Pitcher (Starting): Tom Seaver, New York Mets, Cincinnati Reds, Chicago White Sox, Boston Red Sox (1967-1986)

Strength, stamina, brains. Tom Seaver was an absolute warhorse on the mound. The singularly dominant force of his era, as he would have been in any era. Still remembered and loved. And a great ambassador for the game.

Pitcher (Reliever): Mariano Rivera, New York Yankees (1995-present)

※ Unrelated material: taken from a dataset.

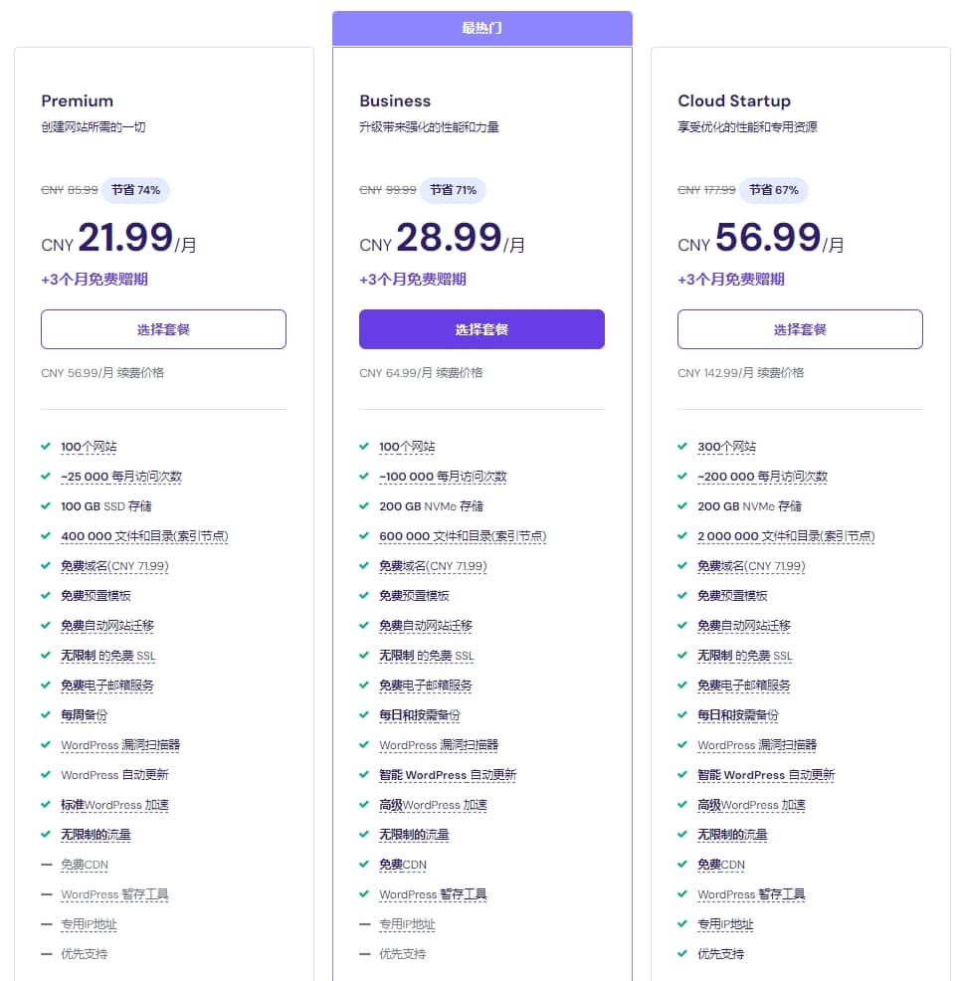The width and height of the screenshot is (961, 981).
Task: Click the checkmark next to 无限制的流量 in Cloud Startup
Action: (x=682, y=835)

At his peak, Rivera was as close to an automatic shut-down as is possible in baseball. Total command of his pitches and any situation in which he found himself. Definition of a ‘closer.’ Call him in from the bullpen and it’s over, baby. Fierce. Close seconds? Dennis Eckersley, Rollie Fingers (points for the ‘stache), Brian Wilson (at his best, he’s fearsome).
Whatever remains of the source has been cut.